Alex Gibney’s latest documentary, Park Avenue: Money, Power & the American Dream, is a searing expose of greed in action. Using 740 Park Avenue (the world’s “richest apartment building”) as a narrative starting point, Gibney casts a spotlight into the murky water between money and power in American politics. Both fascinating and frightening, Gibney’s documentary takes aim at some of the wealthiest men in the country.
Among the mega rich residents indicted in the film is billionaire oil tycoon David Koch. After WNET, New York’s public-television outlet, aired the program, David Koch promptly cancelled his plan to make a large donation (he previously donated $26 million) before eventually resigning from WNET’s board. In subsequent New Yorker Piece, Jane Mayer investigates the connection between Koch’s resignation and the defunding of another documentary critical of David Koch (Citizen Koch).
In response to their defunding, the filmmakers of that documentary, Tia Lessin and Carl Deal, had this to say:
The film we made is identical in premise and execution to the written and video proposals that ITVS green-lit last spring.

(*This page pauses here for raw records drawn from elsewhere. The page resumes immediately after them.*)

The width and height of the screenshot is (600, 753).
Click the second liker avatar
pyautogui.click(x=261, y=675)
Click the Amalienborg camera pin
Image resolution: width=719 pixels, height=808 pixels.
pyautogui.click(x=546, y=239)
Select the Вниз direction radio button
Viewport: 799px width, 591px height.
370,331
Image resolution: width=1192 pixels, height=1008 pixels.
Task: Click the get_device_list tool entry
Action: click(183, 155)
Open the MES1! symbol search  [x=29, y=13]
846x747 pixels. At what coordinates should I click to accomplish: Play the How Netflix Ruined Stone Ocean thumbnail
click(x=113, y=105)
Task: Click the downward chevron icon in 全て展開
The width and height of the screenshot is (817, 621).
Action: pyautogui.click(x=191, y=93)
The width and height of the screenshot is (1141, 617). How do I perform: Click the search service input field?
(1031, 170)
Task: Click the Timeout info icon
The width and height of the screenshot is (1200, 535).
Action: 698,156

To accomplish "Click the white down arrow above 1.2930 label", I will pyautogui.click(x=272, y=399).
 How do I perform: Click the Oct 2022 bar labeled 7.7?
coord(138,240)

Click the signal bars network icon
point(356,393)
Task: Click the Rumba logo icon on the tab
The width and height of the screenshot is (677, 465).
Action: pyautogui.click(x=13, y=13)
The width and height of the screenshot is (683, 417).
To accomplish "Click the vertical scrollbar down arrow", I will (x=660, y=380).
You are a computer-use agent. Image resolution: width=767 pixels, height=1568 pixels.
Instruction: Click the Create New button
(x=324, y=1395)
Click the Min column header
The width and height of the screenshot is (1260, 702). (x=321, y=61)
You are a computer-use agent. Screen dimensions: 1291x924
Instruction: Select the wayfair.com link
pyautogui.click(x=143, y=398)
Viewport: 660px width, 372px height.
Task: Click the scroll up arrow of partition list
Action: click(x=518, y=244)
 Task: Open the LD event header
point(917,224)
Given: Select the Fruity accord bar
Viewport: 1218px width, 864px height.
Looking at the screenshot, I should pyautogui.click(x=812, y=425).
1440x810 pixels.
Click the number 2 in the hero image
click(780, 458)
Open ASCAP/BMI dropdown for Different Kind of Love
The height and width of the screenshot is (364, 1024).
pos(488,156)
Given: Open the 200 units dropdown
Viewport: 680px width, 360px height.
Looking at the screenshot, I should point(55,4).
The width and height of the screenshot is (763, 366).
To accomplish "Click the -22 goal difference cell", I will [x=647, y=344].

ITVS backed out of the partnership because they came to fear the reaction our film would provoke. David Koch, whose political activities are featured in the film, happens to be a public-television funder and a trustee of both WNET and WGBH. This wasn’t a failed negotiation or a divergence of visions; it was censorship, pure and simple.”The filmmakers consider this an ironic turn: “It’s the very thing our film is about—public servants bowing to pressures, direct or indirect, from high-dollar donors.”
David Koch and his brother are currently in talks to buy eight daily newspapers (among them the Los Angeles Times and the Chicago Tribune). One wonders what sort of integrity this Koch media empire will be able to maintain?